* LESETEXT *
--------------------------------

Ausgehend von dem technischen Begriff der „Kommunikation” mit den drei Teilen „Sender - Botschaft - Empfänger” kann bei der menschlichen Kommunikation der Sachaspekt der Botschaft von dem Selbstoffenbarungsaspekt des Senders, dem Beziehungsaspekt und dem Appellaspekt unterschieden werden. Wenn Störungen der Sprache, des Sprechens oder der Stimme auftreten, müssen diese Aspekte der menschlichen Kommunikation berücksichtigt werden und in den Zusammenhang mit dem subjektiven Störungsbewusstsein und den biografisch verankerten Kommunikationserfahrungen der Patienten gestellt werden. Dieses wird am Beispiel der kindlichen Dysphonie erläutert. Als hauptsächliche nichtorganische Ursache der kindlichen Dysphonie gilt die Stimmüberlastung. Kinder mit einer Dysphonie sind häufiger ängstlich, aggressiv, emotional instabil, sie sind unreifer als ihre Altersgenossen. Hier stellt sich die Frage, warum das Kind seine Stimme überlastet; die Dysphonie wird damit zum Symptom. Die kontrovers diskutierte Frage, ob im Kindesalter eine Stimmtherapie indiziert ist oder nicht, gewinnt in dem Moment eine andere Bedeutung, wenn nicht das Symptom „Heiserkeit” behandelt wird, sondern die hinter der Störung liegende Verursachung. Gleichermaßen können auch andere Kommunikationsstörungen, wie z. B. das kindliche Stottern oder auch die Spracherwerbsstörung, als Symptome angesehen werden. Werden die möglicherweise hinter den Kommunikationsstörungen liegenden Konflikte berücksichtigt, kann der Weg - neben der rein symptomorientierten Therapie - frei werden für eine ganzheitliche Behandlung der Kinder und ihrer Familien.

--------------------------------

* DATENAUSZÜGE *
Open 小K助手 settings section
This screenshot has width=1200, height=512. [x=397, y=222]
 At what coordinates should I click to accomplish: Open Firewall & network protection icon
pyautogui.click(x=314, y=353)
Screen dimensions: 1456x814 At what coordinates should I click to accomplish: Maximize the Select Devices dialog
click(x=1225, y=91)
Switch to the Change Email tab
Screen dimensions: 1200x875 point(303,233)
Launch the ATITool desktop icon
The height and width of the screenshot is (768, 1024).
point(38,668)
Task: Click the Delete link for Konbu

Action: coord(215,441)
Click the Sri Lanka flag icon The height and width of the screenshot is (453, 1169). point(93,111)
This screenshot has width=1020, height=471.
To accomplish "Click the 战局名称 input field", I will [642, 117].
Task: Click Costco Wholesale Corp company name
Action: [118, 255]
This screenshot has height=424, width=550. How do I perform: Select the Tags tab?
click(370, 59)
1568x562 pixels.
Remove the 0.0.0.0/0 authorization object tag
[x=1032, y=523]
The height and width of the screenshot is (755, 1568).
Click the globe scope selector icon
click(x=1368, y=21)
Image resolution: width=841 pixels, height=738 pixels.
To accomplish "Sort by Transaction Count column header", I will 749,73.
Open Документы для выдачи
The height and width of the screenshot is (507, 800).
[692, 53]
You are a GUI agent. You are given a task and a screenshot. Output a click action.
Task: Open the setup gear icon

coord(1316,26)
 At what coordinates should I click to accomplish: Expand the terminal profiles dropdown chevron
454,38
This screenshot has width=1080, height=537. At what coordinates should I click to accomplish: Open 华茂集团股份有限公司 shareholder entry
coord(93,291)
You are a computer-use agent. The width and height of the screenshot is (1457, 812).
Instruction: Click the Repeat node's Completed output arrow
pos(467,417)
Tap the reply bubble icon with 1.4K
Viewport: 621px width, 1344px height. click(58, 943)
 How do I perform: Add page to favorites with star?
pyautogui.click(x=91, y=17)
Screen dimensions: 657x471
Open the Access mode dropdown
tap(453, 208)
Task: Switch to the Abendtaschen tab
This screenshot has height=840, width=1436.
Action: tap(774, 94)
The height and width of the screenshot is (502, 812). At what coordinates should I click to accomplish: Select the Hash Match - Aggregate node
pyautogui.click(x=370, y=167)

--------------------------------

* AUFGABE *
Beantworte die folgenden Fragen mithilfe des Lesetexts:
1. Aus welchen drei Teilen besteht der technische Begriff der Kommunikation?
2. Was gilt als hauptsächliche nichtorganische Ursache der kindlichen Dysphonie?
3. Welche zwei anderen Kommunikationsstörungen werden als Beispiele genannt, die man ebenfalls als Symptome ansehen kann?

* LÖSUNG *
1. Sender, Botschaft und Empfänger
2. Die Stimmüberlastung
3. Das kindliche Stottern und die Spracherwerbsstörung